[Document segment Boundary: Start]

A gun-battle was also on between security forces and rebels.

In another incident, Maoists blew up railway tracks between Dania and Jogeshwarbihar railway stations in Bokaro district while police recovered a pressure bomb from a school in West Singhbhum district. Voting was put on hold over an hour.

In Bihar, 22.36% votes have been cast in the 7 constituencies by 11 am.

Voter turnout has been 68 per cent on average in the 111 constituencies that have voted so far, versus 60 per cent in the same constituencies and 58 percent nationally in 2009, according to data released by the Election Commission on Wednesday.

More than 195 million voters are eligible to cast their ballot and decide the electoral fortunes of 1,762 candidates are in the fray.

The ruling Congress is forecast to suffer its worst-ever defeat after a decade in power due to public anger over the economic slowdown, high inflation and a string of graft scandals.

The party’s cause has been hampered by two new books, one by former media adviser Sanjaya Baru and another by former coal secretary PC Parakh. Both the books depict Prime Minister Manmohan Singh as a well-intentioned but weak figure who answers only to party president Sonia Gandhi.

“It’s only a dynasty, like previously we had kings ruling,” said PV Padmanabhan, a 79-year-old retired electricity board official who has voted in every Indian election, and was lining up to vote in a polling station in Bangalore, capital of Karnataka. Polling is being held in all 28 seats in one go.

Former IT czar Nandan Nilekani is making his electoral debut in Bangalore South as a Congress candidate.

The latest opinion poll predicted the BJP and its allies to win a narrow majority in the 543-member Lok Sabha, compared to previous surveys predicting that they would fall short.

BJP leader and Rajasthan chief minister Vasundhara Raje, who cast her vote at Jhalawar, exuded confidence of winning all 25 seats.

The most interesting battle in Rajasthan is being fought in Barmer where senior leader Jaswant Singh is contesting as an independent after denied a ticket by the BJP. The party later expelled him.

“We want Modi to win this time. That’s why we are here early in the morning, doing our best for him,” said Preetham Prabhu, a 32-year-old software engineer who was the first to cast his vote in a polling station in Bangalore.

There are others who are apprehensive of the BJP given its prime ministerial candidate Narendra Modi’s anti-Muslim image.

“People have forgotten what Modi did to people of this country. I think saving people’s lives is more important than development,” said Shafina Khan, a 21-year-old Muslim teacher in Kamshet, a village surrounded by sugarcane fields in Maharashtra.

[Document segment Boundary: End]

| Task prompt |
Quote the part of the election-coverage excerpt that opens with the words containing "In another incident, Maoists" and closes with "over an hour.", word for word.

[Raw data Boundary: Start]

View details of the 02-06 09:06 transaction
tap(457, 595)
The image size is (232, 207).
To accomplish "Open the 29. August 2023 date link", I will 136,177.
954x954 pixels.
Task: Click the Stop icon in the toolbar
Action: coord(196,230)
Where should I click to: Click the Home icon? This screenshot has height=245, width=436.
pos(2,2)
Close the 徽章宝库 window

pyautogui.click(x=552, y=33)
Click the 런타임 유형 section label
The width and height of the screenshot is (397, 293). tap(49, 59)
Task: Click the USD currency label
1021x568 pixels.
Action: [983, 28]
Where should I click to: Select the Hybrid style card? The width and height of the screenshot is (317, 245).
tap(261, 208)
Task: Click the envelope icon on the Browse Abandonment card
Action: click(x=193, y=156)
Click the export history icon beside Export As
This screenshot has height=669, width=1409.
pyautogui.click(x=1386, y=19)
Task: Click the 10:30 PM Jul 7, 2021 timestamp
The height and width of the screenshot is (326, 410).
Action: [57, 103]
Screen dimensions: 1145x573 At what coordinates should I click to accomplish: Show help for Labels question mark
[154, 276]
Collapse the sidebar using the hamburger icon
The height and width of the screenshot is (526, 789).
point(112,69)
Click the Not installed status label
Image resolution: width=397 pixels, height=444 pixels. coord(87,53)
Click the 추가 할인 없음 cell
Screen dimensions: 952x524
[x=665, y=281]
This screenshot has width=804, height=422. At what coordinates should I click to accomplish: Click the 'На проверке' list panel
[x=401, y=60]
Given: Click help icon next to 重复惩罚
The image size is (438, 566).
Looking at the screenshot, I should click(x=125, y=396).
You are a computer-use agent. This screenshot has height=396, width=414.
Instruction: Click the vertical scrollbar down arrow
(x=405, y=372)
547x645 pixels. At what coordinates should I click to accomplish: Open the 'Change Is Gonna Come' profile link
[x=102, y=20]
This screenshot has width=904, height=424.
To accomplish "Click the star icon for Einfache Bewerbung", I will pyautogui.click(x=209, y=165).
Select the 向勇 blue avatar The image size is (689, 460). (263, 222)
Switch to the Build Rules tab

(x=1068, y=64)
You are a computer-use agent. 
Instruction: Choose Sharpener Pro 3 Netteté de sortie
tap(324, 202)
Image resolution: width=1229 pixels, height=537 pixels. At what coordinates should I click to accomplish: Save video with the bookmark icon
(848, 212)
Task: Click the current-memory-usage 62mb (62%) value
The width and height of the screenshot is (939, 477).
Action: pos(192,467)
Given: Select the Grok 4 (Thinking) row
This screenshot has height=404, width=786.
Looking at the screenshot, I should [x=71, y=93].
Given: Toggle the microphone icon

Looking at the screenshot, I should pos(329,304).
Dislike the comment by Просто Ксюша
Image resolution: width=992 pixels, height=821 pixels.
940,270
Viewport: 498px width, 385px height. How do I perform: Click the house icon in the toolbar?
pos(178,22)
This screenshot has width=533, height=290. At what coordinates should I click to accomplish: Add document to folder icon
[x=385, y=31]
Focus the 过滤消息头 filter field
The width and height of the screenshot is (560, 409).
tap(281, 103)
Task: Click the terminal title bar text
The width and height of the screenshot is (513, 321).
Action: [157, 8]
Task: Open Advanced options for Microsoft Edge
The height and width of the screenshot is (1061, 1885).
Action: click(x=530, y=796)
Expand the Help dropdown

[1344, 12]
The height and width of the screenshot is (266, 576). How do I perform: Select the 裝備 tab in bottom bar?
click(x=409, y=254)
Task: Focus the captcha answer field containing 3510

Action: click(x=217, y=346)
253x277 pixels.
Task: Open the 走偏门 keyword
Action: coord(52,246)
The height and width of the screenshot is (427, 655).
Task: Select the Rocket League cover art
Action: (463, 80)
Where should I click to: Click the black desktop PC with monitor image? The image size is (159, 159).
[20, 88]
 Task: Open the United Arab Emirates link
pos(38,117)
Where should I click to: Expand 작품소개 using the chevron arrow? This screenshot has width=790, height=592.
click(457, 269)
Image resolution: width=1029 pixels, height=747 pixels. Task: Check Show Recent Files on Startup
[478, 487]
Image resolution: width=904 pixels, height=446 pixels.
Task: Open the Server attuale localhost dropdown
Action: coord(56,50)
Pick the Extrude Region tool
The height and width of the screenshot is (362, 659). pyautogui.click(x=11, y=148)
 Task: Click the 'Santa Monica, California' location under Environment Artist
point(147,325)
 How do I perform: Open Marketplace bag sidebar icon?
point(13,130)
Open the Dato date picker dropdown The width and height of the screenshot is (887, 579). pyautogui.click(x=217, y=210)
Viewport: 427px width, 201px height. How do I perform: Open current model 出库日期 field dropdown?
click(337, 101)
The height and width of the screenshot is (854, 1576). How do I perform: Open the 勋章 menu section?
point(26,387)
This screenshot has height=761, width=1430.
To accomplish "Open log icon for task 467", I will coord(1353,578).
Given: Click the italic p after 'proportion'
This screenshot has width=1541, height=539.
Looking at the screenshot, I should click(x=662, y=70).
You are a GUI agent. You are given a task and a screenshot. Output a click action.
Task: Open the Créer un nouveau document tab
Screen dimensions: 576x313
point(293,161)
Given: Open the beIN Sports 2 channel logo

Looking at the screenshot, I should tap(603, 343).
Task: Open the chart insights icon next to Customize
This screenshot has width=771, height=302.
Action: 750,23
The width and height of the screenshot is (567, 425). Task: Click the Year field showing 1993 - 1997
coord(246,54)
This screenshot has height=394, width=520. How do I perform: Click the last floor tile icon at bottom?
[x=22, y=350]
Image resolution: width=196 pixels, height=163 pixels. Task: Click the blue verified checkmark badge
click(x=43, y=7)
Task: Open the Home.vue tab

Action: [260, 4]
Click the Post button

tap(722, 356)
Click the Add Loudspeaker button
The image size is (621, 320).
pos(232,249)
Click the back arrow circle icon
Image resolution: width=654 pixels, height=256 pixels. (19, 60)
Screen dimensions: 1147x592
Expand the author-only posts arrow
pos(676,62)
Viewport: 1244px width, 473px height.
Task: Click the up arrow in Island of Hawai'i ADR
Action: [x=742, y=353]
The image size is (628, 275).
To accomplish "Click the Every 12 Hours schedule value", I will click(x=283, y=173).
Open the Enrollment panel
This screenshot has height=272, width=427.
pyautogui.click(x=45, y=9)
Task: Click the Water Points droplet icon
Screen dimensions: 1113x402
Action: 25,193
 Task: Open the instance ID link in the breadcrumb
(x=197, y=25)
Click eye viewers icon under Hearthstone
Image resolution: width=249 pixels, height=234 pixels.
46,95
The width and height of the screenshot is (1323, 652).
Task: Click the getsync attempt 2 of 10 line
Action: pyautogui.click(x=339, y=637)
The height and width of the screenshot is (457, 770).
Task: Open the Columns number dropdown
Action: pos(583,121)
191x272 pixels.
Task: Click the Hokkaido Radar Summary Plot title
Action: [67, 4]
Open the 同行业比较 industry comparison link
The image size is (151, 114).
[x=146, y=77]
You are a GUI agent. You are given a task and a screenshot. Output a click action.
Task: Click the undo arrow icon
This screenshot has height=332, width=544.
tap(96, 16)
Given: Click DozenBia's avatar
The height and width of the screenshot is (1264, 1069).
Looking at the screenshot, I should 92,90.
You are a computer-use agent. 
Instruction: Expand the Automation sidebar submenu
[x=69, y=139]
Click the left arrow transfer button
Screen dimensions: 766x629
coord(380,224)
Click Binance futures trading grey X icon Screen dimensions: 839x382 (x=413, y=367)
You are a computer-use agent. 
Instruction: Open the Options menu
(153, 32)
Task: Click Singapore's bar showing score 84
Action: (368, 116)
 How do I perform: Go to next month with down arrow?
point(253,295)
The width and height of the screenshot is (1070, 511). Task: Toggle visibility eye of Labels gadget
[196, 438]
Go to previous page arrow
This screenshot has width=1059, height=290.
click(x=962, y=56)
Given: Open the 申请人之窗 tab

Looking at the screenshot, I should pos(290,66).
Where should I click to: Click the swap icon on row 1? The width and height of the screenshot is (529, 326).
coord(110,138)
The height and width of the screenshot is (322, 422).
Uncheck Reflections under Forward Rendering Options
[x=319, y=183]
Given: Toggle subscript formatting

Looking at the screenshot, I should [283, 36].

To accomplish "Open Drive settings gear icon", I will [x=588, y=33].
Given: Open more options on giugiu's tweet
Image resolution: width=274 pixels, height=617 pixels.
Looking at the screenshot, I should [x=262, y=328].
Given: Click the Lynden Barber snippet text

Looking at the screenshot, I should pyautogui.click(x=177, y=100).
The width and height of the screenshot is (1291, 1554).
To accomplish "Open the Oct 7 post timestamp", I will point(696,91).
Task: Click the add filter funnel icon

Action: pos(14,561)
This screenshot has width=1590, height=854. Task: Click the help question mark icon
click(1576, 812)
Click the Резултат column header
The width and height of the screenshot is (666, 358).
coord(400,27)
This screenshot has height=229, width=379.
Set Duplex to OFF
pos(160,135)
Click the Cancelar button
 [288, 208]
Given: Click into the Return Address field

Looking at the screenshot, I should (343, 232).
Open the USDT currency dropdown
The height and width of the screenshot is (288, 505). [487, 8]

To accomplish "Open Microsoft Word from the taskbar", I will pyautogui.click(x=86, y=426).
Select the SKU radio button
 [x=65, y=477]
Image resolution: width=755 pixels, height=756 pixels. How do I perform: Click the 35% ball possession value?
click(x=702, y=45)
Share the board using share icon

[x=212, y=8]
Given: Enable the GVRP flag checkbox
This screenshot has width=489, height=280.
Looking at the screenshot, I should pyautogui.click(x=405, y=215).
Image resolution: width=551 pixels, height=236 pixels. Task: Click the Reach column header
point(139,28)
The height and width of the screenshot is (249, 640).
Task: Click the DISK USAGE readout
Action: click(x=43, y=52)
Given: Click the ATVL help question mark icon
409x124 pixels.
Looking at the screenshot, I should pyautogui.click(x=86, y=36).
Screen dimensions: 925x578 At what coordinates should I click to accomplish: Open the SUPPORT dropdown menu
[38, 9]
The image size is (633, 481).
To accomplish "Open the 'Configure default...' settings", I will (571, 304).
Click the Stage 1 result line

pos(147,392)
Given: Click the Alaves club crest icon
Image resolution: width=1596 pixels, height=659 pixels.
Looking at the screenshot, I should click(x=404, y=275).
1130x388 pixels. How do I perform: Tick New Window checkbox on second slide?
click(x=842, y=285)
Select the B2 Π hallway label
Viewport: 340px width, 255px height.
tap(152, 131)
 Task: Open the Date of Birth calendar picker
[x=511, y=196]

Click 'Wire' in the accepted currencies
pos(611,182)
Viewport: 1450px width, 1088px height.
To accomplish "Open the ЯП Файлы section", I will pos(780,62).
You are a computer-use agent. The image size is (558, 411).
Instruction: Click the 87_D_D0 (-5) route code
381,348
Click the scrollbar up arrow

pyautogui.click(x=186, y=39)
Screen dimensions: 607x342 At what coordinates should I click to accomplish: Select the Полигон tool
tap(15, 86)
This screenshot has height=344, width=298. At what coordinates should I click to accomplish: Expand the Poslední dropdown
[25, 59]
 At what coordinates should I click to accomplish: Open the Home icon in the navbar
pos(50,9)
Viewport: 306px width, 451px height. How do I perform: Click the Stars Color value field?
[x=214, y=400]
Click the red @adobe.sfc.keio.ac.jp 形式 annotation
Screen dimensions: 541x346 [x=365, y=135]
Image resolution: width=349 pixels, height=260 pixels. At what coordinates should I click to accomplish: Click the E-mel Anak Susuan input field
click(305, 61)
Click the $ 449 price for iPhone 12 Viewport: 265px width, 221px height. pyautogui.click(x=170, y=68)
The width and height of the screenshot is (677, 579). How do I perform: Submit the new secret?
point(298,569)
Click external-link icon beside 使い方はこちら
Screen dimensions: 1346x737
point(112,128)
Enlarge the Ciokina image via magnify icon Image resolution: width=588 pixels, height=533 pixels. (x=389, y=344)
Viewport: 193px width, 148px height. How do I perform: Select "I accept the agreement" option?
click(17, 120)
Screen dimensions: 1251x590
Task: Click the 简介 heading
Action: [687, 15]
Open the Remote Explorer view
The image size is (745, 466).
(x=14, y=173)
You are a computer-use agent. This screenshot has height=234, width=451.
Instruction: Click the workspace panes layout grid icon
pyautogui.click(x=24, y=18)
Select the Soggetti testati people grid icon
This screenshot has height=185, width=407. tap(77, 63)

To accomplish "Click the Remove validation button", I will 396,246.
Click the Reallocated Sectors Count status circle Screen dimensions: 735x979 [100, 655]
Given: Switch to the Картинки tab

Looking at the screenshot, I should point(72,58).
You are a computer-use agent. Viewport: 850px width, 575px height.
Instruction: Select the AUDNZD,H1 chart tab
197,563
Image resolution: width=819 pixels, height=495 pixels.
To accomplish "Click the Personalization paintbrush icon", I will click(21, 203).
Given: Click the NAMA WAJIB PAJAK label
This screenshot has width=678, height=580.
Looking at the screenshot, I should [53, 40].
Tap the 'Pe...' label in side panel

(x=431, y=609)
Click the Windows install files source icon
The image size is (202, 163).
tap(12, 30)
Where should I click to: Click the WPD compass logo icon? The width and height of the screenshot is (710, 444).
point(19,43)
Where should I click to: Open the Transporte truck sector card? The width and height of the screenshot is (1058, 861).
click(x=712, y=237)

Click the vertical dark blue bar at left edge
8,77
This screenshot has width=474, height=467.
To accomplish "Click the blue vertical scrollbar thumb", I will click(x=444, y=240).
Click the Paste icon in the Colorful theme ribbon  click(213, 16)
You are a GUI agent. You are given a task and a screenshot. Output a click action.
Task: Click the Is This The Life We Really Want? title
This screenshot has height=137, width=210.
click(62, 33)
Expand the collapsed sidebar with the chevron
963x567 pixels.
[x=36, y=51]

[Raw data Boundary: End]

| Result of this exercise |
In another incident, Maoists blew up railway tracks between Dania and Jogeshwarbihar railway stations in Bokaro district while police recovered a pressure bomb from a school in West Singhbhum district. Voting was put on hold over an hour.